중앙데일리

As women rise up the ladder their clothes send a message

Feb 20,2007
Photos by Kim Seong-ryong
omen in pants are coming. Being able to chose between pants or skirts is a privilege granted only to women ― except for Scottish lads in kilts. So a girl chooses either a skirt suit or a pantsuit. The upper piece of the pantsuit is called a tailored jacket because of its resemblance to a man’s suit jacket.
Women in pants were the dominant life form on the streets of America in the 1980’s. This reflected women’s social status at the time. Since then, however, formal attire has given way to more casual clothing. Jeans became almost acceptable as business wear and so women’s pantsuits rarely had an opportunity to get out of the wardrobe. Now, after some twenty years, pantsuits are back.
The popular television series “Sex and the City” featured four women, each with a distinctive sense of style. The short-haired, big shot lawyer Miranda sometimes wore pantsuits, which differentiated her from the other three girls. Carrie, the sex columnist, was in love with extravagant shoes and dresses. PR executive Samantha was the bold one who showed lots of skin, while Charlotte preferred reserved but elegant styles.
Although a career woman, Miranda only wore pantsuits sometimes. She did not insist on it. As a matter of fact, the four New Yorkers were overwhelmingly in favor of skirts. Since they were the style icons for trendy and fashionable people worldwide, skirts were pretty much the in thing, at least between 1998 and 2004 when the show was in production.
The revival of tailored jackets began with last year’s 2007 spring-summer collections.
Designer Yohji Yamamoto showed off a tuxedo-like jacket as his No. 1 choice for his Paris Collection.
Ann Demeulemeester and Stella McCartney came to Paris at the same time with masculine women’s suits and long dress jackets that cover the thighs.
The fashion industry is definitely turning towards a more masculine line. Even the very feminine French designer Sonia Rykiel, whose shows are usually full of flowers and lace, unveiled pantsuits that emphasized shoulders and minimized hips. Theory, a brand imported and retailed by Cheil Industries, also focused on women’s pantsuits for this spring.

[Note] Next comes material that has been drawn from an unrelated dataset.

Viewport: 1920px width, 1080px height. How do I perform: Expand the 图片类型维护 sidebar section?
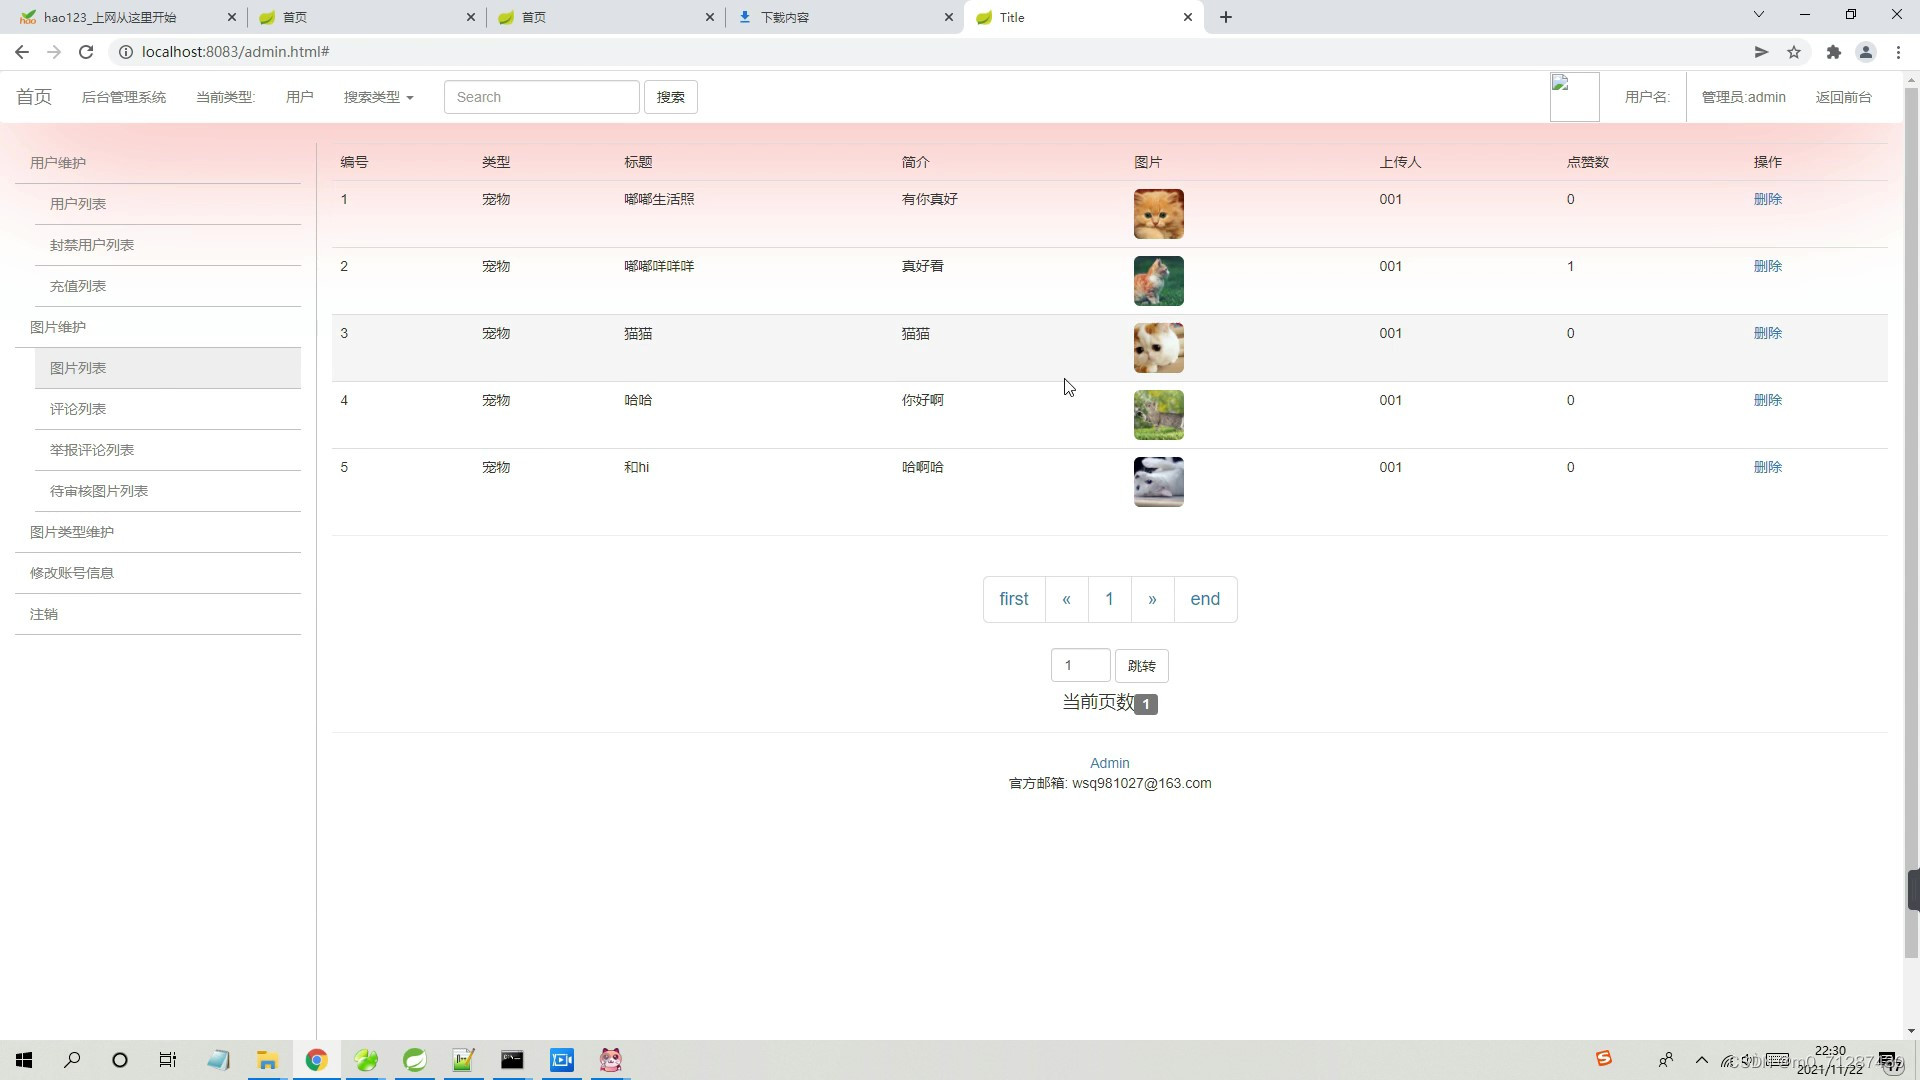coord(72,531)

More affordable brands have also joined this flow. Hirst, originally a casual brand, launched a pantsuit line this spring, as did Codes Combine, YK038 and Jessi New York.
Some fashion experts say the return of the pantsuit is all about career women making a statement about their right to be fashionable
The fashion journalist Toby Fischer-Mirkin observed in his book “Dress Code” that woman in suits and ties without any feminine accessories send the message, “I can compete with any man.”

Photos by Kim Seong-ryong
The resurgence of the tailored jacket is not irrelevant to this analysis, and the increasing number of women with professional jobs probably strengthens the trend. Recent research by the National Statistical Office showed that 70 percent of newly created professional job openings were filled by women last year.

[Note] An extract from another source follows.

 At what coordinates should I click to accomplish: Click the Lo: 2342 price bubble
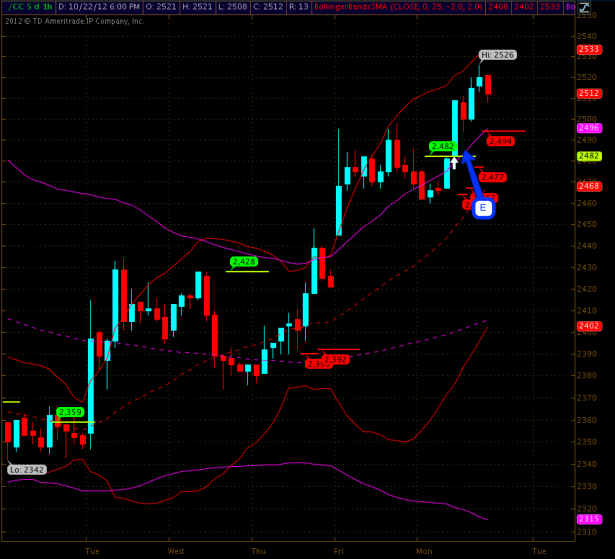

Fun Wear International’s marketing manager Seo Yeon-jeong comments, “It would be going too far to say that the virility in women’s clothing this season is ‘women challenging men,’ but it certainly is a reflection of changes in gender status in society.”
The fashion industry now concentrates on the consumer power of women. A survey of 100 distribution industry experts conducted by the Korea Chamber of Commerce in 2005 showed that 92.3 percent believed women to be the more influential consumer group, compared to men (7.7 percent). As for age groups, women in their 30s (61.5 percent) were thought to be far more significant than the women in their 20s (26.2 percent). With pantsuits, the fashion industry has given women in their 30s exactly what they want.
A pantsuit does not have to be stale and stereotyped. A simple touch can lighten up a dull suit, and this season’s pantsuits are doing just that.
Jacket sleeves or necklines detailed with lace and ruffles give a feminine polish to the rigid pantsuit. Moon Keun-young’s simple jacket with a ruffle-neck inner blouse in the movie “Love Me Not” is the perfect example.
A balanced combination of fancy and plain is also important. To a flower patterned pantsuit, try matching a low v-neck knit. This will give the outfit an adequate mixture of masculinity and femininity.
Layering is another good way of softening down. An above-the-waist black jacket over a shirt that covers the hips with jeans will be a fashionable application of the tailored jacket.